Without any pictures, the records below should be reproduced exactly.

Screenshot grounding data:
+ + + + + + +

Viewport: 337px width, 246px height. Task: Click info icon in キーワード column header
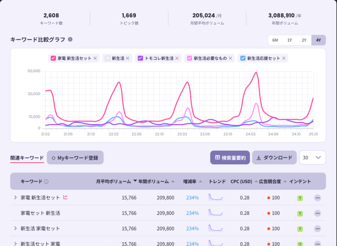pos(46,181)
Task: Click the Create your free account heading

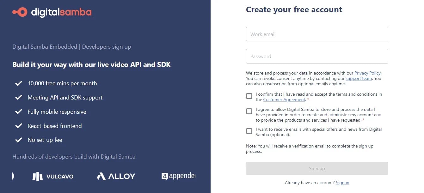Action: (294, 9)
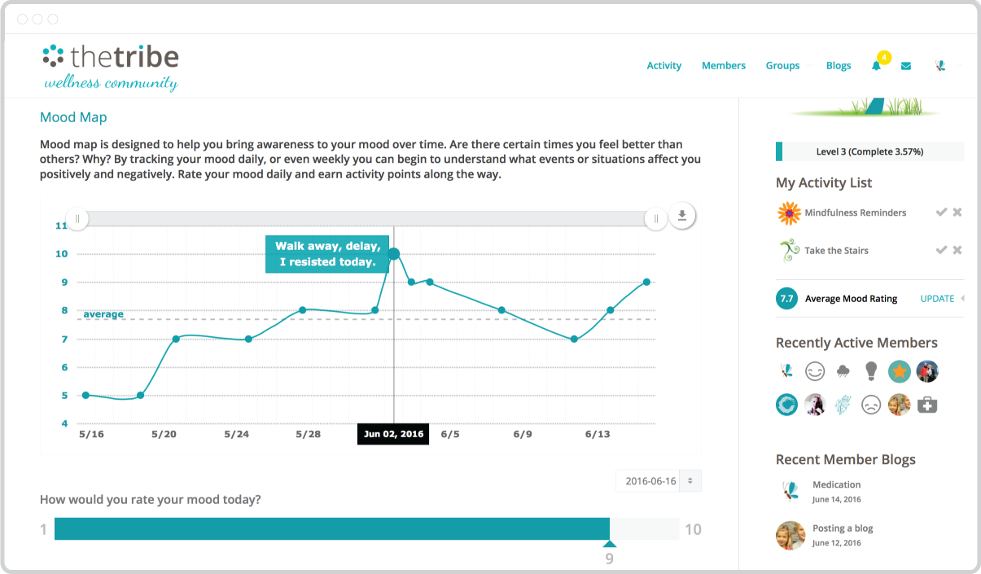Remove Mindfulness Reminders from activity list

coord(957,213)
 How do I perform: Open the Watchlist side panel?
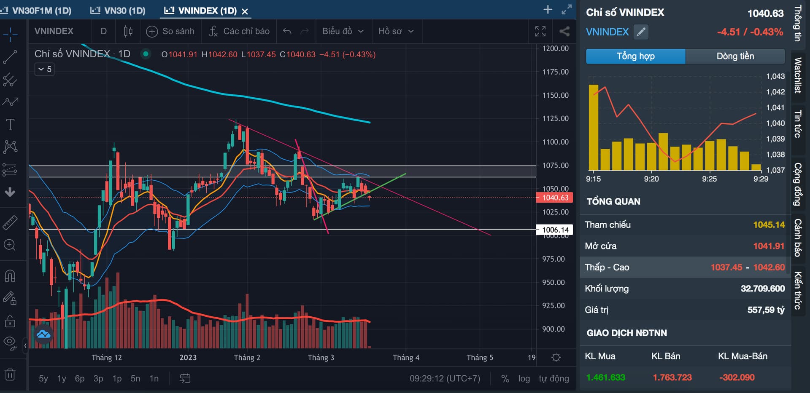click(x=797, y=75)
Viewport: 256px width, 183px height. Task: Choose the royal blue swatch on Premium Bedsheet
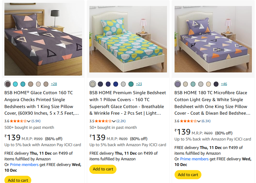coord(116,84)
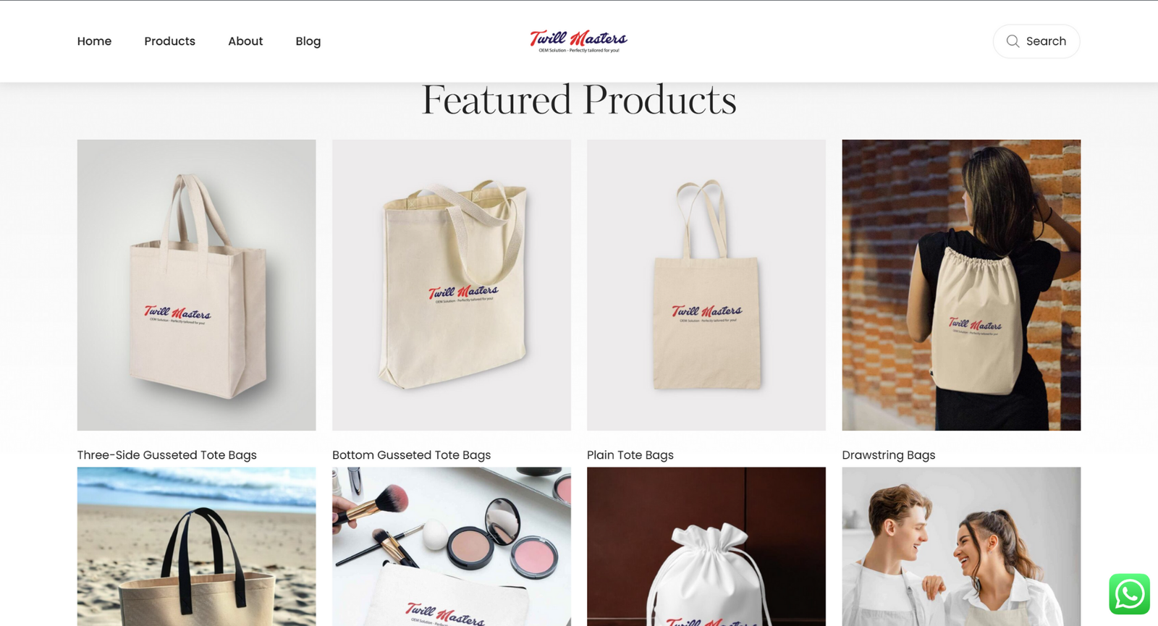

+ + + + + + +

▶ Result below:
Viewport: 337px width, 246px height. Task: Click info icon in キーワード column header
pos(46,181)
Task: Click the Create your free account heading

Action: (294, 9)
Remove Mindfulness Reminders from activity list

coord(957,213)
 How do I perform: Open the Watchlist side panel?
click(x=797, y=75)
Viewport: 256px width, 183px height. Task: Choose the royal blue swatch on Premium Bedsheet
coord(116,84)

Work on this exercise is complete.